======== Page text ========

Still, I felt that Dame Shadow’s protection would be helpful at that moment. I did a bit of searching in odd corners of my psyche, trying to determine what had become of her. Although I didn’t see or hear the Dame anywhere, my bed started to feel like it was solidly anchored again. Behind my closed eyelids, tiny violet dots appeared all over the comforter, which floated peacefully above me; and I drifted off to sleep.

By morning I still didn’t feel entirely refreshed, but the image of violets floating on calm water had helped to settle my mind. I had a quiet workweek, followed by a mostly unhurried weekend in which I spent time in the yard, weeding and mulching. Meanwhile, my husband traveled to Michigan for a junior rowing regatta where he was a referee. He sent me a photo of the course, which was beautiful.

Photo of starting line at rowing regatta.

After he returned, we went for a short row in our double; he wanted to spend some time outdoors with me, even though he was tired from driving and from waking up early. We also rowed on Monday and Tuesday.

======== Raw data ========

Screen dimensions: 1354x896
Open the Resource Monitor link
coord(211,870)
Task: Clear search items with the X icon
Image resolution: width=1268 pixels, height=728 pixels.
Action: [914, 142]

========
======== Raw data ========

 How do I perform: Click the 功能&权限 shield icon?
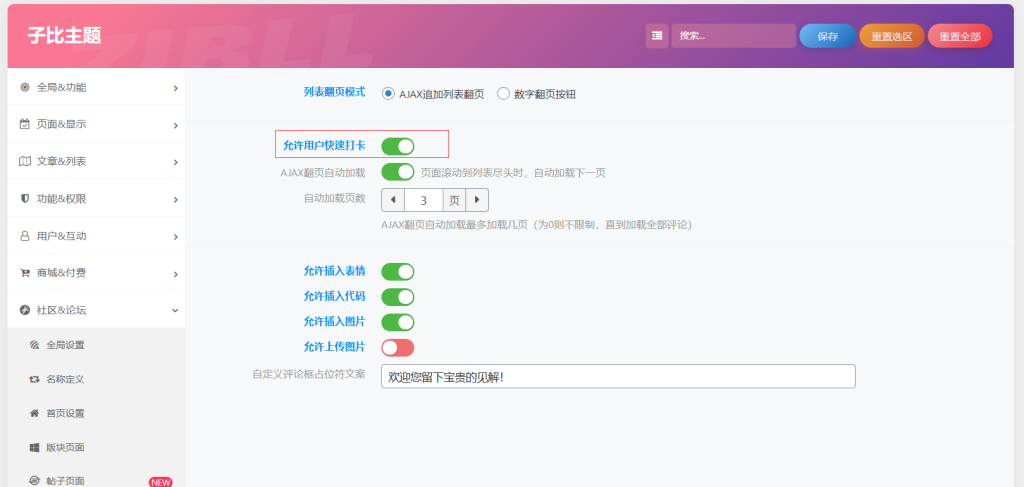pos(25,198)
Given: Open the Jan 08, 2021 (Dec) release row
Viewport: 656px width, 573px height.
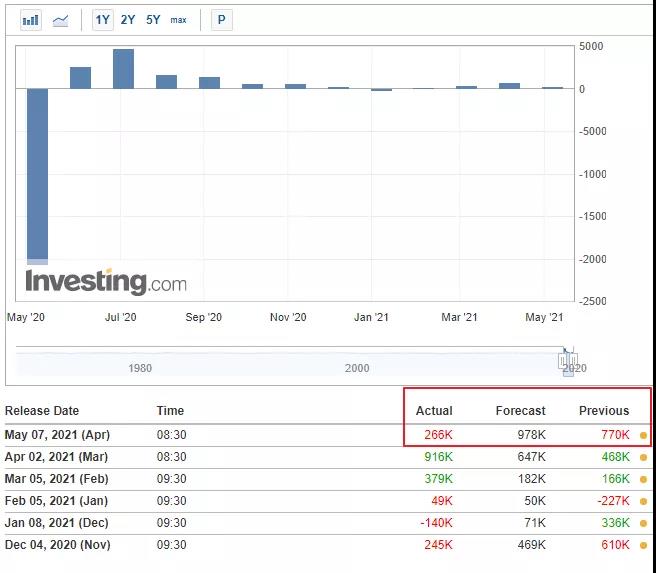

========
======== Raw data ========

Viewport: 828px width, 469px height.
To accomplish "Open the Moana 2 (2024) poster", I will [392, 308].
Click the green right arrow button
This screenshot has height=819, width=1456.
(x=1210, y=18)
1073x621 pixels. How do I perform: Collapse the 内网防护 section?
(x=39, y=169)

========

# What to work on:
a – Please check each statement against the journal excerpt and answer yes or no, quoting the words that settle it: (i) The husband served as a referee at a junior regatta in Michigan. (ii) The weekend was spent indoors. (iii) The couple also rowed on Monday and Tuesday.
b – Rewrite the stretch of the journal excerpt from "Photo of starting" through "Monday and Tuesday.", switching "tired" to "worn out".
These rows come from a separate source.

# Responses by task:
a –
(i) Yes: "my husband traveled to Michigan for a junior rowing regatta where he was a referee."
(ii) No: "spent time in the yard, weeding and mulching."
(iii) Yes: "We also rowed on Monday and Tuesday."

b –
Photo of starting line at rowing regatta.

After he returned, we went for a short row in our double; he wanted to spend some time outdoors with me, even though he was worn out from driving and from waking up early. We also rowed on Monday and Tuesday.